- **Reading passage**
Event summary combining transcript, slides, and related documents.

Logotype for US Energy Corp

Q1 2026 earnings summary

7 May, 2026

Executive summary

  • Achieved final investment decision and executed EPC contract for Big Sky Carbon Hub Phase I, targeting helium and CO2 production, with construction underway and commercial operations expected in Q1 2027.

  • Signed a five-year, 100% take-or-pay helium offtake agreement with an investment-grade counterparty, securing up to 14.4 MMcf annually at fixed pricing with escalation clauses.

  • Transitioned from legacy oil & gas to an integrated industrial gas, energy, and carbon management platform anchored by the Big Sky Carbon Hub.

  • Completed Phase I capital stack, including an underwritten equity offering and expanded credit facility, and suspended the equity line of credit.

  • Field development remains on schedule, with drilling and completions finished and infrastructure installation planned for summer 2026.

Financial highlights

  • Q1 2026 revenue was $1.6 million, down 27% year-over-year, primarily due to strategic divestitures and natural production declines.

  • Net loss for Q1 2026 was $3.2 million, or $(0.08) per diluted share; adjusted EBITDA was $(2.1) million.

  • Lease operating expenses fell 44% to $0.9 million, with per-BOE costs down 23% to $26.54.

- **Data excerpts**
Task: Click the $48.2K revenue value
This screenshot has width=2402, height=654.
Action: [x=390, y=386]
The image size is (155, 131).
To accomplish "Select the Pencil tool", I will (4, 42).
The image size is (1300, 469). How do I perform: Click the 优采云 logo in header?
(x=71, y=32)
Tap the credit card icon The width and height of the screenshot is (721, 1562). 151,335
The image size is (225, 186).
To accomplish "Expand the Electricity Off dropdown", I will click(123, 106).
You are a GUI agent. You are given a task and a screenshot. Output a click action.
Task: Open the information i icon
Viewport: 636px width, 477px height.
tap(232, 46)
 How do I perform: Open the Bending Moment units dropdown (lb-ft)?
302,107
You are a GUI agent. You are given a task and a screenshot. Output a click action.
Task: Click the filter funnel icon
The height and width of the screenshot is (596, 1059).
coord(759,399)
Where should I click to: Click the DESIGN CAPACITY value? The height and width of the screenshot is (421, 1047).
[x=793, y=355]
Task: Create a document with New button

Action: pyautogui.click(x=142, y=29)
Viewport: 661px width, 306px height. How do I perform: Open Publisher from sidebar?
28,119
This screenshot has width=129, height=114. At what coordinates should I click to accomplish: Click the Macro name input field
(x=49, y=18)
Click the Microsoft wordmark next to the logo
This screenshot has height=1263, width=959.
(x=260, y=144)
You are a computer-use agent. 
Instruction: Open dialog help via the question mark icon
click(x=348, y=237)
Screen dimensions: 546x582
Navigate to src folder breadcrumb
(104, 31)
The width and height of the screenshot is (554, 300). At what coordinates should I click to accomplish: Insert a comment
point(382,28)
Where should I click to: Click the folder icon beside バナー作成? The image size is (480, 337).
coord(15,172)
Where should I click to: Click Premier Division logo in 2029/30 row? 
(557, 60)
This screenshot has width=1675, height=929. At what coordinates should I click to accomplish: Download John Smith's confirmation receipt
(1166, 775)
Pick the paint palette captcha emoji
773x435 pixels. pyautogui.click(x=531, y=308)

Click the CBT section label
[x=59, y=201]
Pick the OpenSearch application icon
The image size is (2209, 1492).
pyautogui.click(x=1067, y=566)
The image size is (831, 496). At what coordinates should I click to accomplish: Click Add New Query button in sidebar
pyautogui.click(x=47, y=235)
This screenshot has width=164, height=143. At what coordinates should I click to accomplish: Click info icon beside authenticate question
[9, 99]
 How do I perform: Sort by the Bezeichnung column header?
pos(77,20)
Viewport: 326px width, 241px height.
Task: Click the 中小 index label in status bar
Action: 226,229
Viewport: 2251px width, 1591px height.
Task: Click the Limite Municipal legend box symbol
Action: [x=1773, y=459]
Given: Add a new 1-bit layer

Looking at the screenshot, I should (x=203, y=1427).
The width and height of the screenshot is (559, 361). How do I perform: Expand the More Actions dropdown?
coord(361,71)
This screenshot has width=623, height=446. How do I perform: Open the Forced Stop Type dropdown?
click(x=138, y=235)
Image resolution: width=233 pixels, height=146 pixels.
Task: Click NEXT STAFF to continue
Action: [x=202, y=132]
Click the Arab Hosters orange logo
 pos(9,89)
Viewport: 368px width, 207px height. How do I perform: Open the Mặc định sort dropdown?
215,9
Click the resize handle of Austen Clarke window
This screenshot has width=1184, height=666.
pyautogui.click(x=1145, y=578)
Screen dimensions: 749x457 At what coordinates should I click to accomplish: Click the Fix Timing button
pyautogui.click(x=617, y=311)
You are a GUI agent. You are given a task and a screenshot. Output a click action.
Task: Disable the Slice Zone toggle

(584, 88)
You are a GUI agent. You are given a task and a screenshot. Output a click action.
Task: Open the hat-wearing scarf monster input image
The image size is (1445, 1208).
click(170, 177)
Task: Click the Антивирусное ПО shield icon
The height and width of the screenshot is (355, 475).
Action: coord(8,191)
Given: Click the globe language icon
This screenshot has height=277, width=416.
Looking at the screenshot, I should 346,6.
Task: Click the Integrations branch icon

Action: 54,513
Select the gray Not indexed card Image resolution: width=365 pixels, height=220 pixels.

- **List of tasks**
• 1. Rewrite the earnings summary starting with "Q1 2026 earnings" and going on through "line of credit.", putting "Shifted" in place of "Transitioned".
• 2. Continue the US Energy Corp earnings summary after its last line.
The listing comes from a source other than the earnings summary.

- **Answers given**
• 1.
Q1 2026 earnings summary

7 May, 2026

Executive summary

  • Achieved final investment decision and executed EPC contract for Big Sky Carbon Hub Phase I, targeting helium and CO2 production, with construction underway and commercial operations expected in Q1 2027.

  • Signed a five-year, 100% take-or-pay helium offtake agreement with an investment-grade counterparty, securing up to 14.4 MMcf annually at fixed pricing with escalation clauses.

  • Shifted from legacy oil & gas to an integrated industrial gas, energy, and carbon management platform anchored by the Big Sky Carbon Hub.

  • Completed Phase I capital stack, including an underwritten equity offering and expanded credit facility, and suspended the equity line of credit.

• 2.
  • Cash and equivalents increased to $10.5 million as of March 31, 2026, with total liquidity of $27.9 million including $17.5 million undrawn credit facility.

  • Phase I capital stack completed with an equity offering and expanded senior secured credit facility; borrowing base doubled to $20 million.

Outlook and guidance

  • Construction of Big Sky Carbon Hub Phase I is underway, with first revenue expected in Q1 2027.

  • MRV approvals expected summer 2026, enabling access to $130 million in Section 45Q tax credits over 12 years.

  • Capital program for 2026 targets $28–$32 million, focused on Big Sky project construction and infrastructure.

  • Sufficient liquidity is expected to fund Phase I through commercial operations without reliance on public equity markets.

  • Phase II expansion planned, leveraging existing infrastructure for lower incremental CapEx and improved project economics.